### [Questions to answer]
A) Write out the part of the biography of Kidder that opens with the words containing "Kidder was born" and closes with "at Rosehill Cemetery.".
B) Pick up the biography of Kidder and continue it from the point where the text stops.

### [Excerpted passage]
○ ○ ○

Kidder was born in Darien, New York on October 18, 1815. He graduated from Wesleyan University in 1836, entered the ministry, and in 1837 went to Brazil to work as a missionary on the Northeast and the Amazon.

After his return to the United States in 1840, he served as a corresponding secretary of the Methodist Sunday School Union and editor of Sunday-school publications and tracts (1844–57), as professor of homiletics in Garrett Biblical Institute for 15 years and in Drew Theological Seminary for 10 years, and as secretary of the board of education of his church (1880–87). The rest of his life was spent in Evanston, Illinois.

He died at his home in Evanston on July 29, 1891, and was buried at Rosehill Cemetery.

○ ○ ○

### [Data section]
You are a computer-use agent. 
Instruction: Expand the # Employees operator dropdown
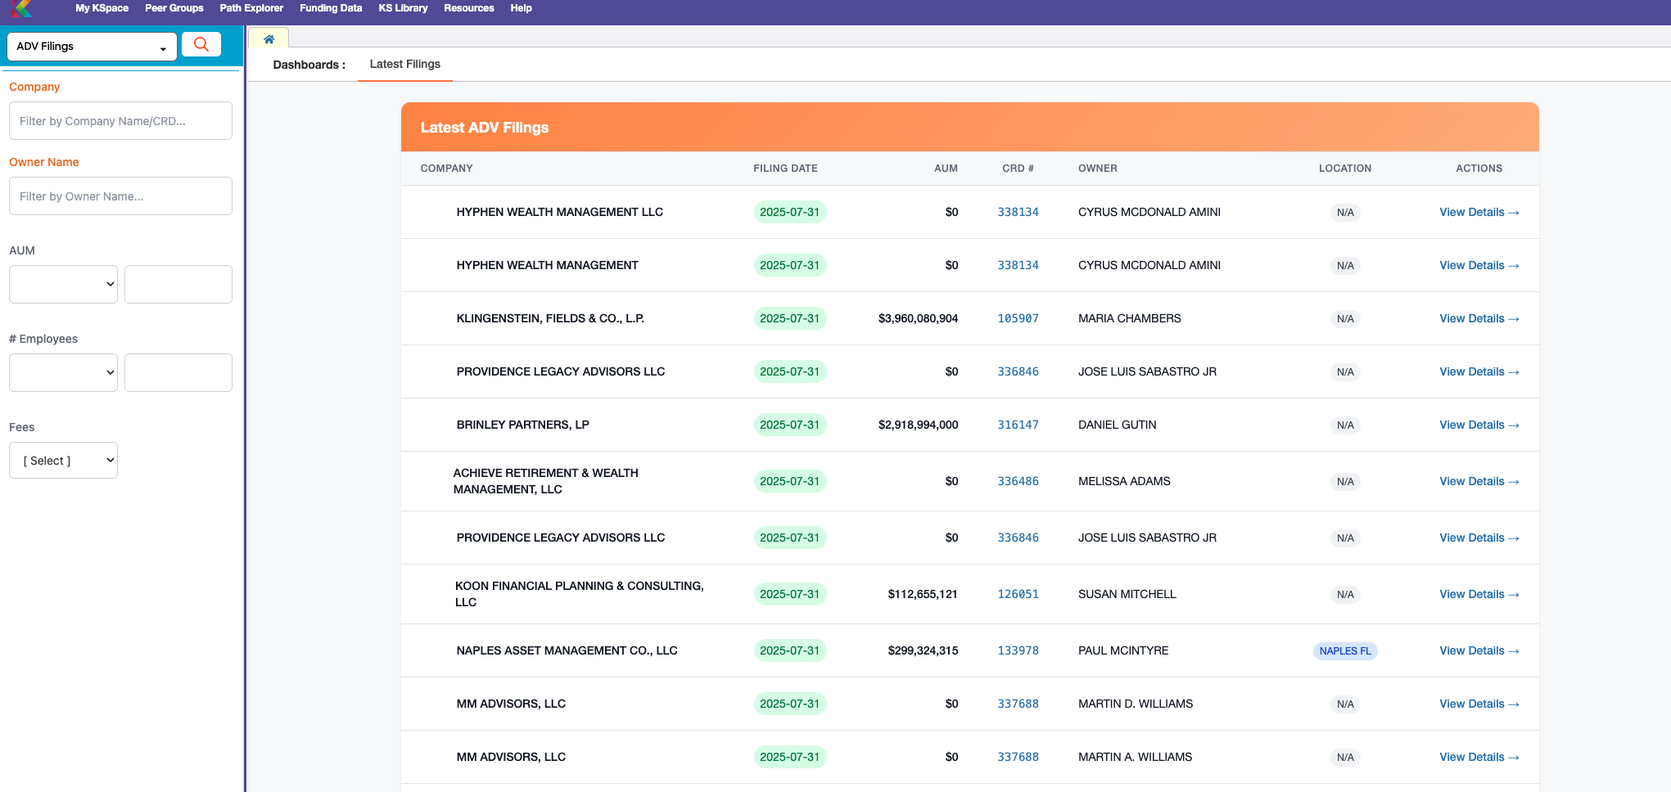point(63,372)
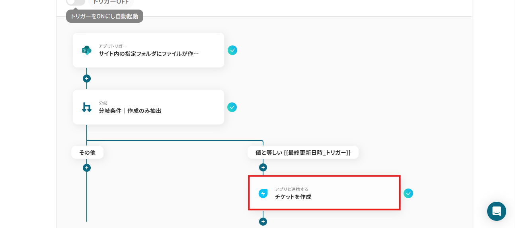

○ ○ ○

### [Responses per task]
A)
Kidder was born in Darien, New York on October 18, 1815. He graduated from Wesleyan University in 1836, entered the ministry, and in 1837 went to Brazil to work as a missionary on the Northeast and the Amazon.

After his return to the United States in 1840, he served as a corresponding secretary of the Methodist Sunday School Union and editor of Sunday-school publications and tracts (1844–57), as professor of homiletics in Garrett Biblical Institute for 15 years and in Drew Theological Seminary for 10 years, and as secretary of the board of education of his church (1880–87). The rest of his life was spent in Evanston, Illinois.

He died at his home in Evanston on July 29, 1891, and was buried at Rosehill Cemetery.

B)
==Bibliography==
Kidder's Treatise on Homiletics (1864, 1884) and The Christian Pastorate (1871) are the books for which he is best known. Others include:
- Mormonism and the Mormons (1844)
- Sketches of Residence and Travel in Brazil (two volumes, 1845)
- Brazil and the Brazilians Portrayed in Historical and Descriptive Sketches (eighth edition, 1868) (with James Cooley Fletcher)
- The Fratricide "Reminiscences of The West India Islands (1851 Second Series, No.1) Published by Lane & Scott
- The Sunday-Scholar's Mirror: A Monthly Magazine for Children editor, 1850–1854.